The BOK warned, “If the improvement of household income conditions weakens due to delayed economic recovery, etc., there is a possibility that the risk of insolvency will increase, mainly for vulnerable households.” Lee Dong-geun, head of the Hyundai Economic Research Institute, diagnosed, “The ability to repay household debt continues to deteriorate,” and said, “It is necessary to adjust the rate of increase in financial sector loans so that the rate of increase in household debt falls below the rate of increase in nominal income.” The corporate situation is also bad. The behavior of taking a loan and turning it off is clear. The ratio of corporate debt to nominal GDP, which exceeded 100% in the third quarter of last year, rose to 110.1% in the third quarter of this year. The BOK said, “In the process of responding to the prolonged Corona 19, corporate credit has increased significantly,” and suggested, “Companies should be prepared for the possibility of worsening liquidity conditions or increasing credit risk.”


◆ 2030 do not ask loan `red light`


The 2030 households and low-income households are at the center of the increase in household debt. The debt-to-income ratio (LTI) in the 30s and under has soared from 200.3% to 221.1% in the last year, increasing the steepest among all age groups. On the other hand, the ratio of principal and interest repayment (DSR) to income decreased from 36.1% to 35.6%.

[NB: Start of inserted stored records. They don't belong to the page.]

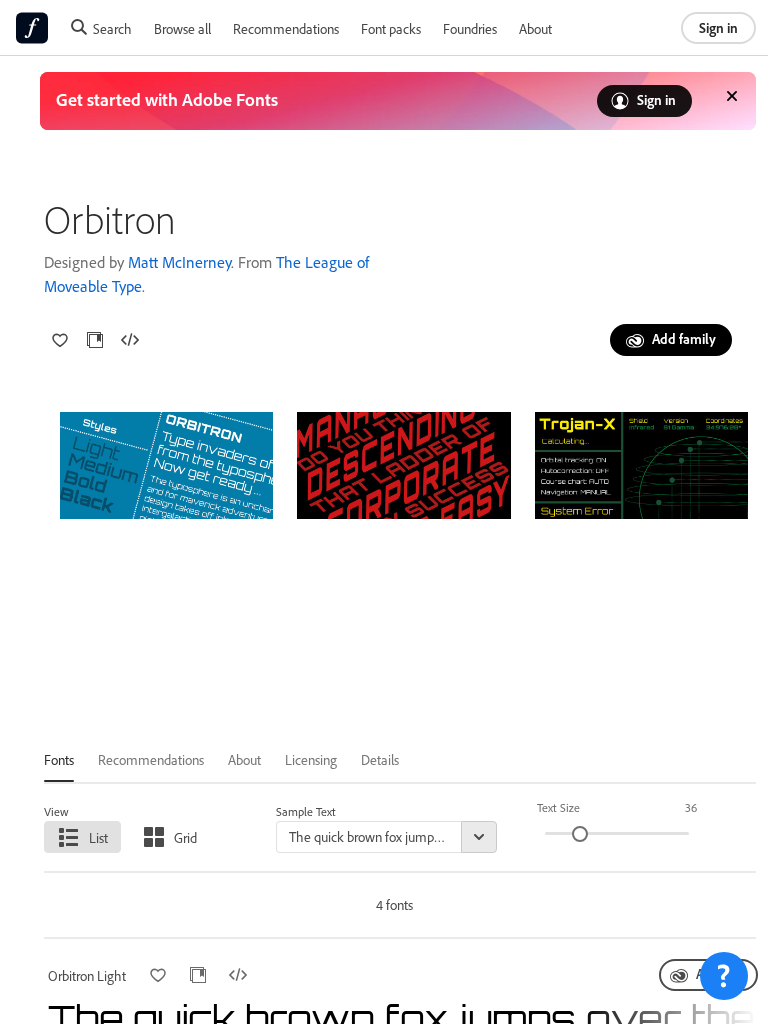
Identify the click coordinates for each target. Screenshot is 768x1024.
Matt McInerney (179, 262)
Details (380, 759)
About (535, 28)
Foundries (470, 28)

As house prices jumped in the wake of the government’s real estate countermeasures, the surge in demand for out-of-house loans had a direct impact. In addition, it is interpreted that the prevailing influence of the’hantangju’ of collecting debt and investing in stocks also played a part. The BOK said, “There has been an increase in demand for jeon/month and housing purchases among the young people, and the demand for stock investment has increased,” and said, “There are factors such as increased support for non-face-to-face credit loans and cheonsei loans for young people.”

“The asset market is showing signs of a bubble,” said Lee In-ho, president of the Korean Economic Association. “It is important to re-absorb market liquidity in the medium and long term, but it is difficult to implement the policy due to high market resistance due to interest rate hikes.”

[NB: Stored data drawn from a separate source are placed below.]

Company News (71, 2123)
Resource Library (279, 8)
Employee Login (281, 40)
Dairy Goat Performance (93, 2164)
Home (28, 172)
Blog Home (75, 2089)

It is also uneasy that debt is increasing among the vulnerable. Breaking down the LTI by income level, the low-income group (328.4%), which is the bottom 30% of their income, recorded 15.5 percentage points, the largest increase in a year. The rate of increase in LTI for the middle and high income groups was almost doubled compared to 8.6 percentage points and 7.1 percentage points, respectively. The LTI (246.3%) of multi-debtors (246.3%), who are low-credit and low-income families and who received loans from three or more locations, rose 8.6 percentage points this year.

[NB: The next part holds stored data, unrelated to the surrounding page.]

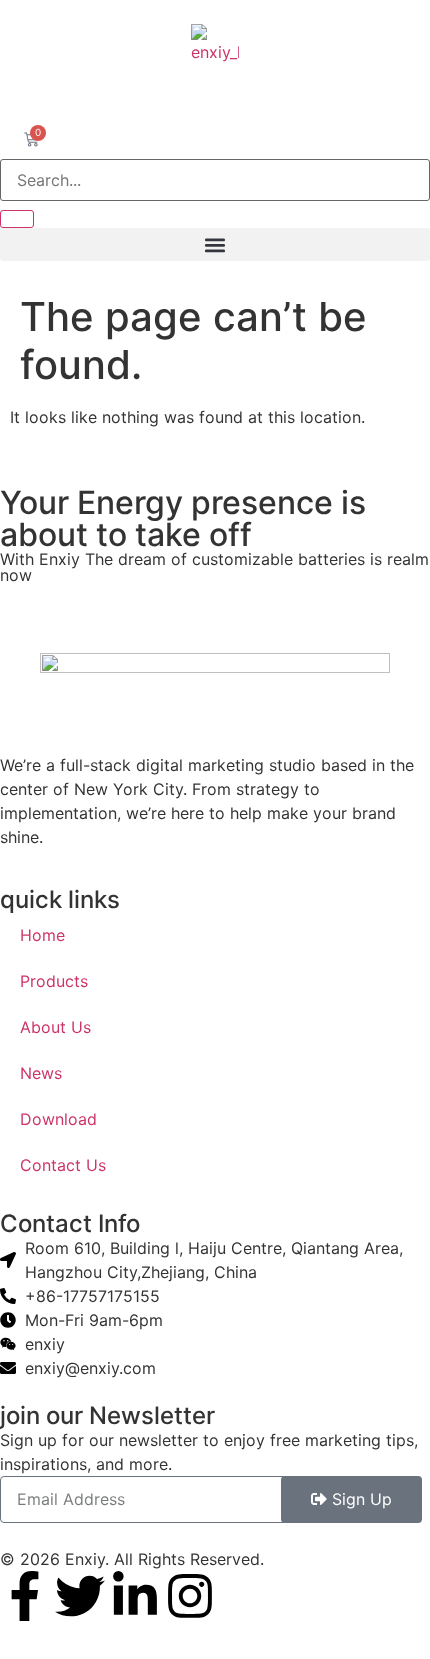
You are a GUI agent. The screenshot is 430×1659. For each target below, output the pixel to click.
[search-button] (17, 219)
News (41, 1073)
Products (54, 981)
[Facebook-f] (25, 1596)
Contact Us (63, 1165)
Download (58, 1119)
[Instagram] (190, 1596)
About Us (55, 1027)
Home (42, 935)
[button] (215, 244)
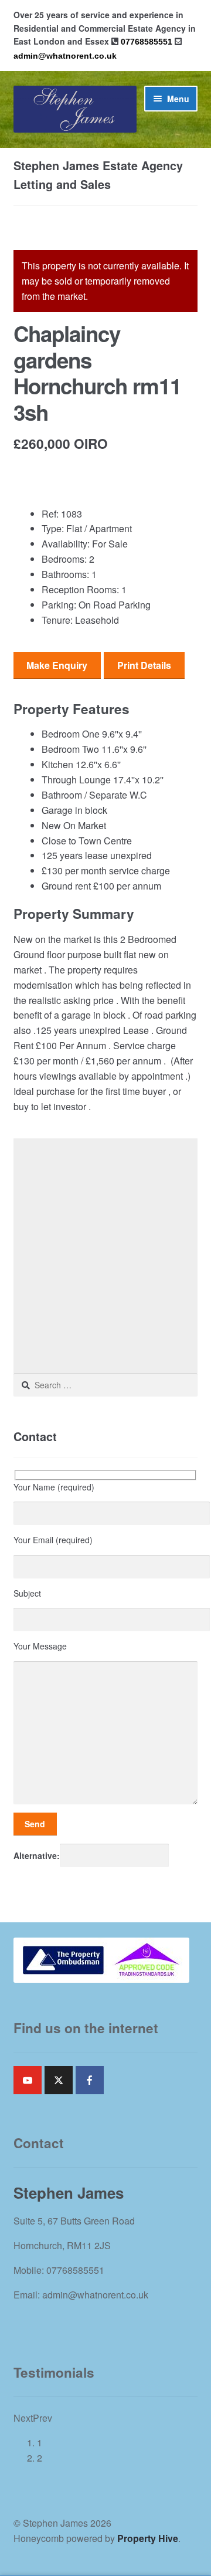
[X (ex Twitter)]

◆ Loss of 67 trillion won when the asset bubble collapses


Households and businesses will suffer an economic blow of 66.8 trillion won if there is a strong shock in which the bubble suddenly disappears while the increased debt flows into the asset market. The BOK predicted this on the premise that the economic growth rate continues to fall below the forecast and asset prices plummet. Specifically, it was assumed that the growth rate of 2021-2023 was only 0-0.9%, which was much retreat than originally expected (2.5-3.0%), and the harsh situation of the KOSPI 1672 and a 0.1% increase in house prices. As a result of the stress test, it is analyzed that the credit loss resulting from households failing to pay off debts will reach 18.700 trillion won, and corporate credit losses will reach 481 trillion won. Household and corporate loan default rates soar to 1.32% and 2.29%, respectively. The BOK pointed out that “it is necessary to be cautious of the possibility of undervaluation of the credit risk of the financial system,” and “it is necessary to strengthen risk management in preparation for stressful situations such as delayed economic recovery and financial imbalances.”

Director Lee Dong-geun said, “We need to continuously check the possibility of financial institutions operating in areas where housing prices drop sharply or employment deteriorates.”